De plus en plus mature et transparente, la Bourse chinoise parvient à se remettre rapidement des chocs qu'elle subit. « A cause de cette spécificité, la visibilité à moyen terme est réduite sur le marché chinois. Nous prenons plutôt des positions à long terme, supérieures à cinq ans », indique Gabriel Gondard.
L'indice de Shanghai présente quant à lui l'avantage d'être fortement décorrélé des places boursières mondiales, y compris de celles de ses proches voisins. Avec des positions longues sur l'indice chinois, un investisseur peut donc lisser la volatilité de son portefeuille. L'année 2007 devrait s'annoncer prometteuse pour les marchés financiers chinois. A la fin du printemps, une série d'introductions en Bourse devrait animer la place de Shanghai. On évoque notamment la privatisation de l'Agricultural Bank, la quatrième plus grande banque de Chine.

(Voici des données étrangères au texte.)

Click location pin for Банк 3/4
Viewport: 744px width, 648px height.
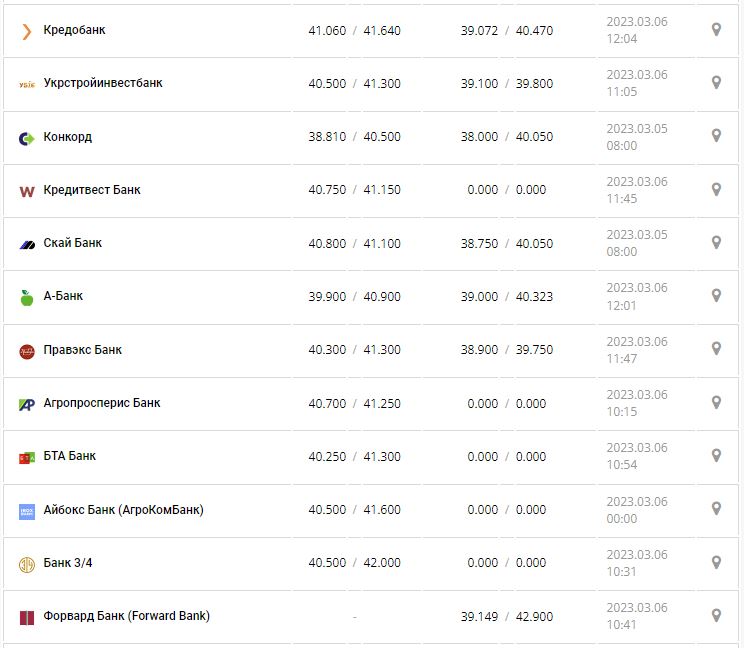[716, 562]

Les rumeurs de convergences entre les Compartiments A et B s'accentuent depuis bientôt six mois. Le marché chinois est en effet divisé entre un Compartiments d'actions A, émises en yuans et destinées aux investisseurs chinois, et un Compartiment d'actions B, en dollars, décotées et réservées aux étrangers.
Les analystes s'attendent à une disparition, au courant de l'année, de cette cloison. Les modalités sont encore totalement inconnues, mais les investisseurs spéculent en prenant des positions sur le Compartiment B, espérant une revalorisation des titres au prix du marché A.